*Objective A*
Which pope commissioned the Gallery of geographic maps, according to the text about the Vatican Museums?

*Text shown*
=-=-=

One of the most beautiful and evocative parts of the Vatican Museums is certainly the long corridor of 120 meters in length and six in width that leads to the Sistine Chapel adorned with geographical maps.

The Gallery of geographic maps, commissioned by Pope Gregory XIII, was built between 1580 and 1585. The frescoes were made by Italian and Flemish artists under the direction of Ignazio Danti, mathematician, astronomer and cosmographer.

The walls of the gallery are covered with forty geographical maps of the various Italian regions, with maps of the main cities. In the ceiling adjacent to each region there are representations of the main religious events that took place in it.

At the end of the gallery there are frescoes of the main Italian ports of the sixteenth century: Civitavecchia, Genoa, Ancona and Venice.

The layout of the maps follows an ideal itinerary along the Apennines with the Tyrrhenian regions on the left walls and the Adriatic ones on the right walls.

Vatican Gallery of Maps in Rome

The peculiarity of some maps is that some appear to the visitor as upside down because in the sixteenth century it was not a convention to place the north in the upper part of the map.

The Vatican Gallery of Geographical Maps symbolically wants to represent spiritual as well as geographical unity.

=-=-=

*Given data*
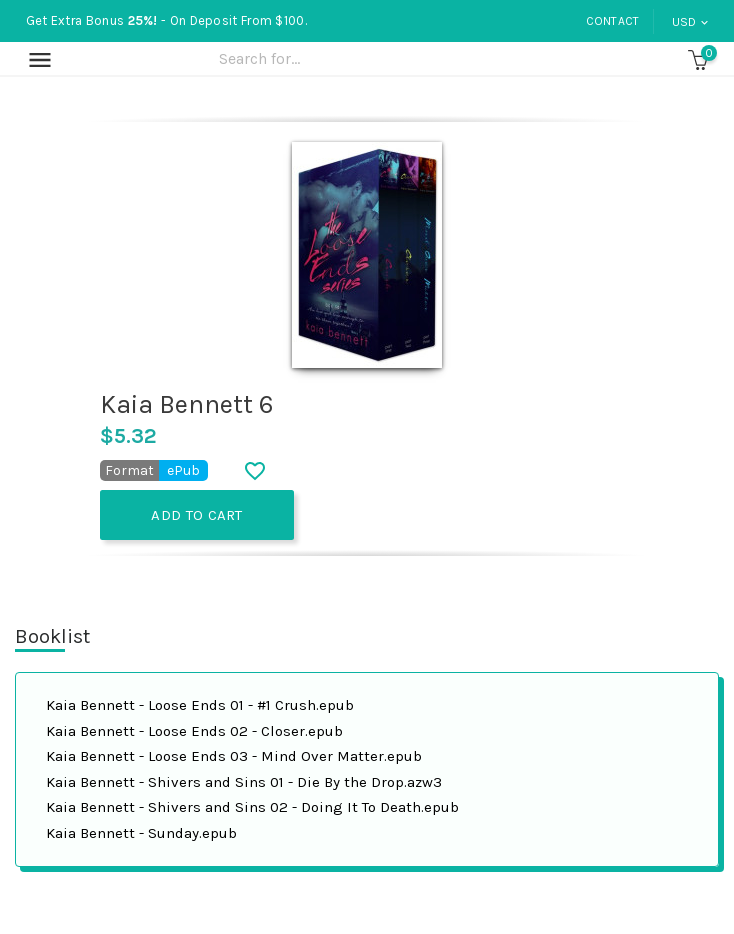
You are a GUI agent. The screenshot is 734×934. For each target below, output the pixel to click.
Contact (613, 21)
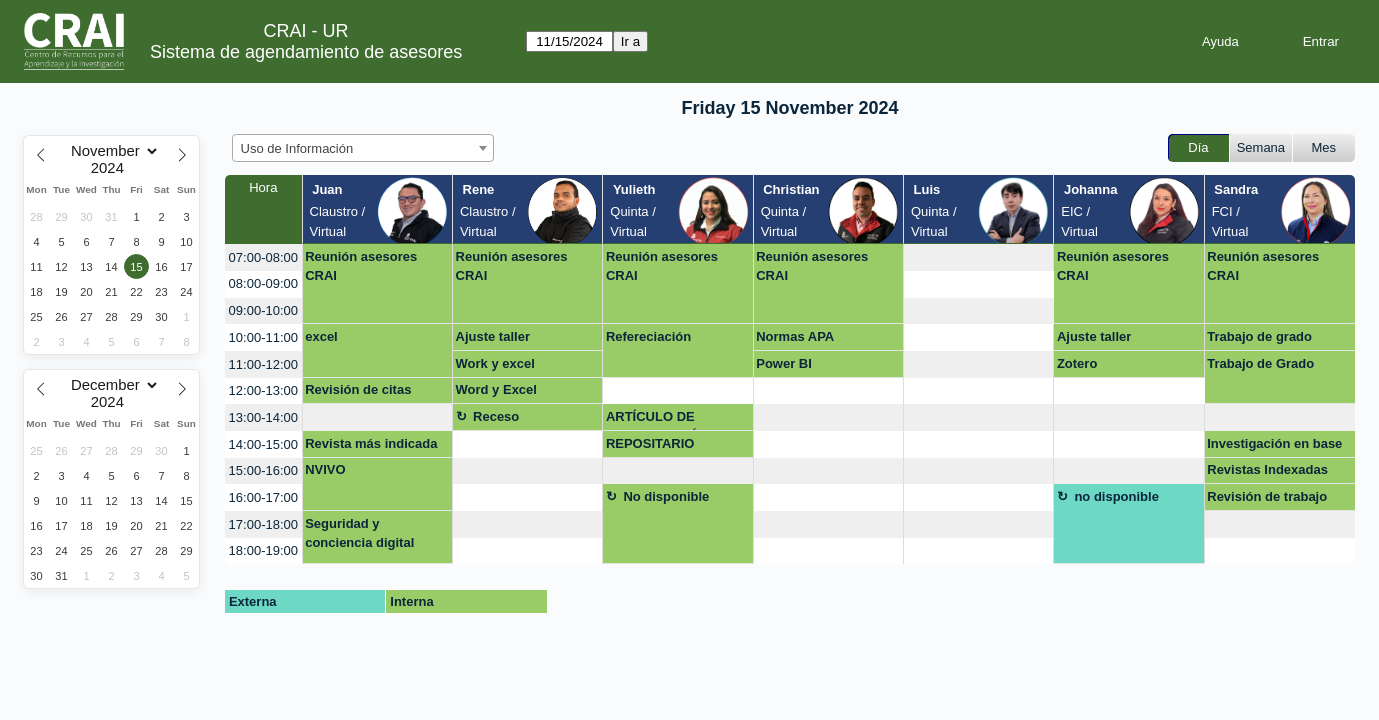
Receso (496, 416)
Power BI (784, 363)
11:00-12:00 (263, 364)
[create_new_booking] (978, 257)
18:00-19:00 (263, 550)
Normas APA (795, 336)
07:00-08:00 (263, 257)
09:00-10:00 (263, 310)
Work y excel (495, 363)
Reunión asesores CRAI (361, 266)
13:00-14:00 (263, 417)
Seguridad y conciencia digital (359, 533)
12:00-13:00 (263, 390)
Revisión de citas (358, 389)
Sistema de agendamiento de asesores (306, 52)
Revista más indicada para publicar (371, 447)
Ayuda (1220, 41)
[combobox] (363, 148)
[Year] (112, 168)
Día (1198, 147)
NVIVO (325, 469)
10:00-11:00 (263, 337)
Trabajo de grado (1259, 336)
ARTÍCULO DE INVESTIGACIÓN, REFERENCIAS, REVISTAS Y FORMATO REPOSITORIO (678, 420)
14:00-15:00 (263, 444)
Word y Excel (496, 389)
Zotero (1077, 363)
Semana (1261, 147)
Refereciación (648, 336)
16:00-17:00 (263, 497)
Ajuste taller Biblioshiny (493, 340)
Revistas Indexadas (1267, 469)
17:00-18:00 (263, 524)
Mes (1324, 147)
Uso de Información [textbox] (297, 148)
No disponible (666, 496)
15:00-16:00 (263, 470)
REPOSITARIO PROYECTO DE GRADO (653, 447)
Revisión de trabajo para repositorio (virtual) (1267, 500)
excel (321, 336)
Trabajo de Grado (1260, 363)
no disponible (1116, 496)
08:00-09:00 (263, 283)
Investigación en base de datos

=-=-=

*Objective B*
Transcribe the lines of the records above, from the line containing "13:00-14:00 (263, 417)" up to and including the line containing "NVIVO (325, 469)".

*Answer A*
Pope Gregory XIII

*Answer B*
13:00-14:00 (263, 417)
Seguridad y conciencia digital (359, 533)
12:00-13:00 (263, 390)
Revisión de citas (358, 389)
Sistema de agendamiento de asesores (306, 52)
Revista más indicada para publicar (371, 447)
Ayuda (1220, 41)
[combobox] (363, 148)
[Year] (112, 168)
Día (1198, 147)
NVIVO (325, 469)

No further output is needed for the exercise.